REQUIRED TASK — Rewrite the listing below, substituting "symbol" for each occurrence of "icon" and changing nothing else. Leave the pictures out of your answer.

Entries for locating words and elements
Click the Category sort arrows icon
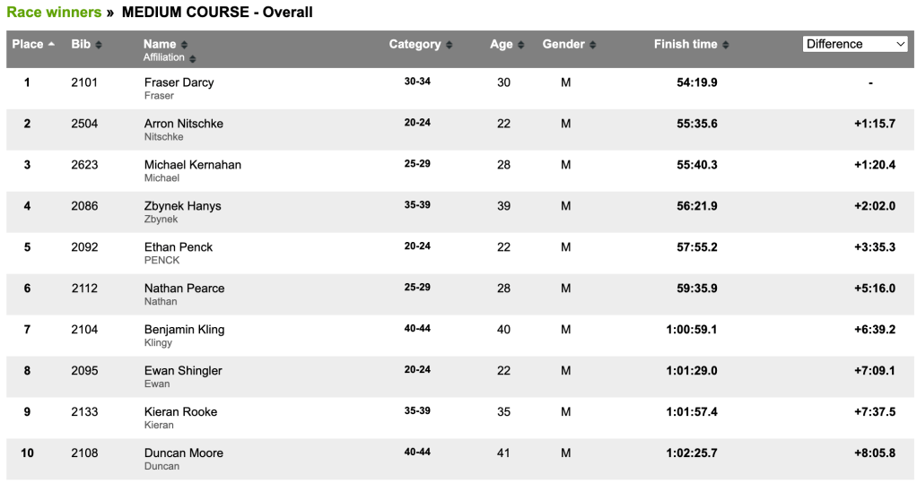 (450, 45)
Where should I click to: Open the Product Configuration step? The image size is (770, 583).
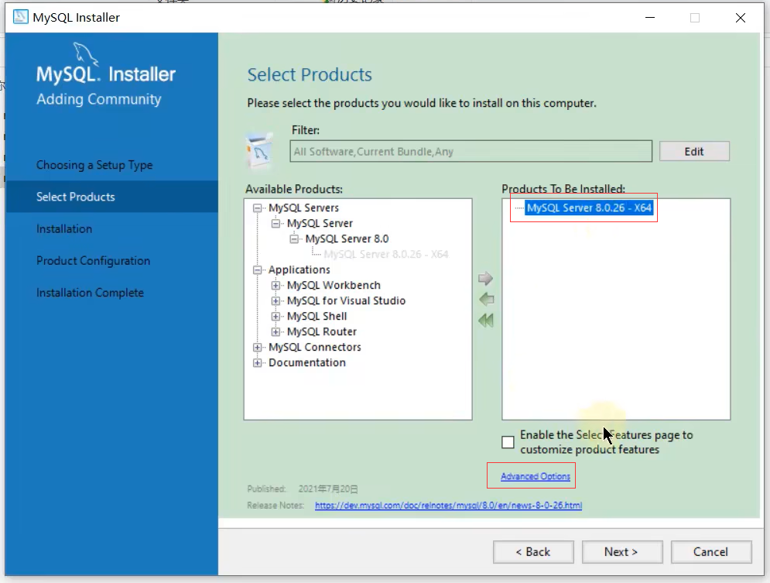click(93, 261)
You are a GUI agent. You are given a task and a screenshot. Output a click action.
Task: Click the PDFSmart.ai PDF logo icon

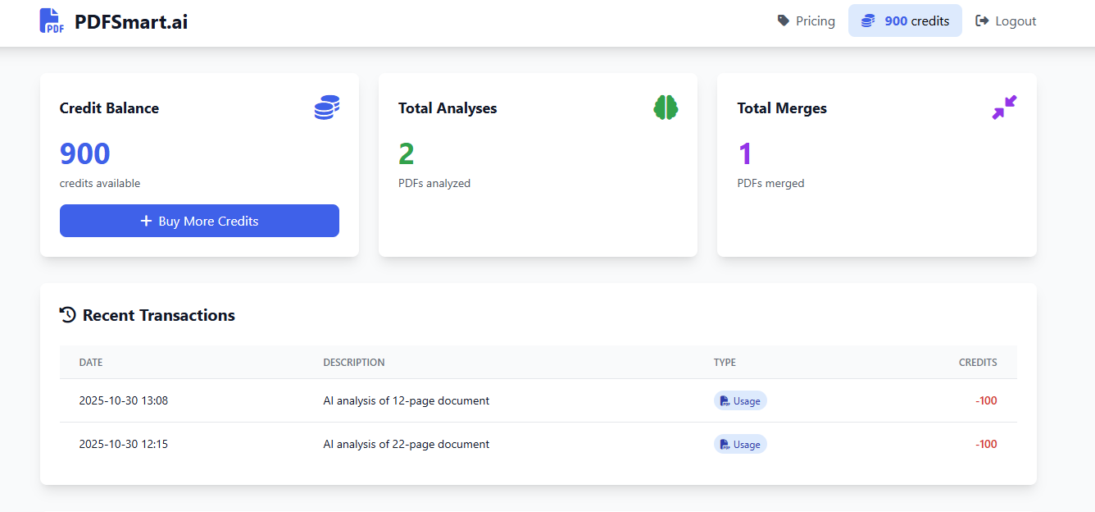pyautogui.click(x=52, y=21)
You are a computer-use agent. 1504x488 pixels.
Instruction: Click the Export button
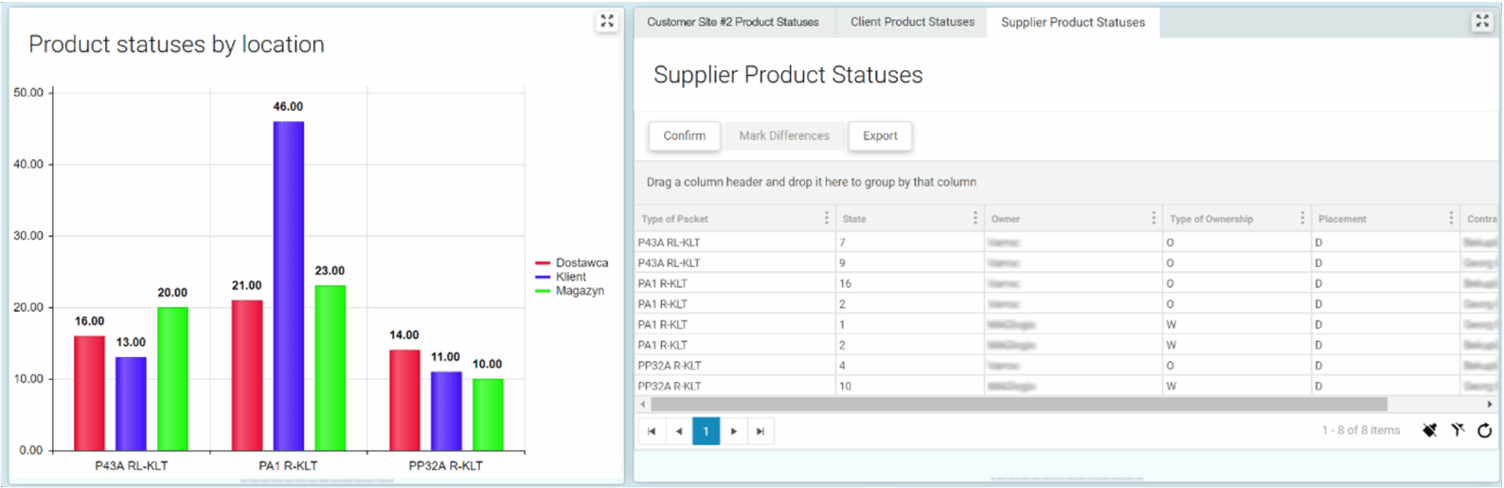point(880,136)
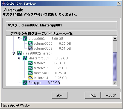Viewport: 123px width, 109px height.
Task: Click the proxy candidate list column header
Action: coord(62,33)
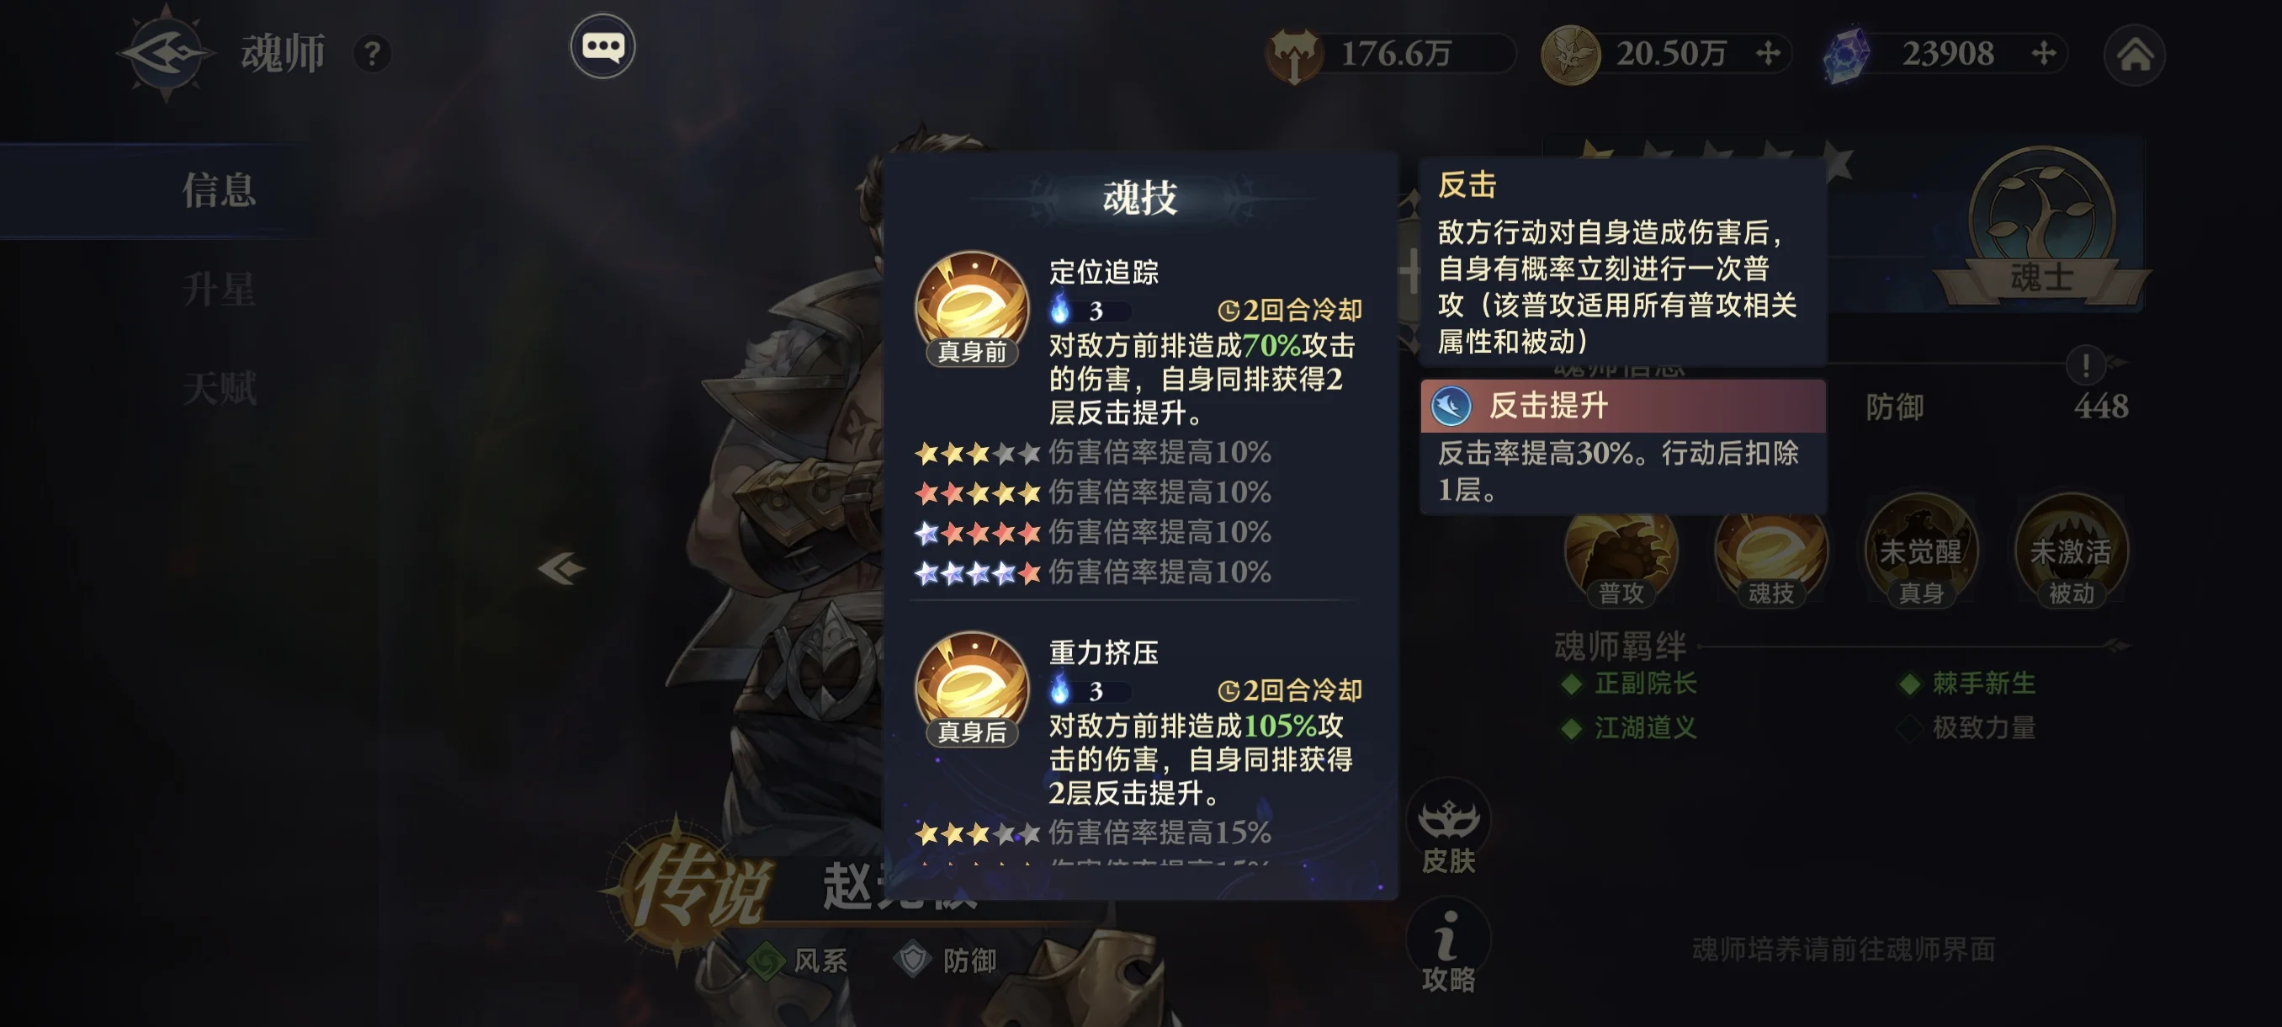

SOLUTION FOR THIS EXERCISE —
Click the Category sort arrows symbol
 (450, 45)
Where should I click to: Open the Product Configuration step? The image size is (770, 583).
click(93, 261)
You are a GUI agent. You are given a task and a screenshot. Output a click action.
Task: Click the PDFSmart.ai PDF logo symbol

pyautogui.click(x=52, y=21)
You are a computer-use agent. 1504x488 pixels.
Instruction: Click the Export button
point(880,136)
Viewport: 123px width, 109px height.
Task: Click the proxy candidate list column header
Action: coord(62,33)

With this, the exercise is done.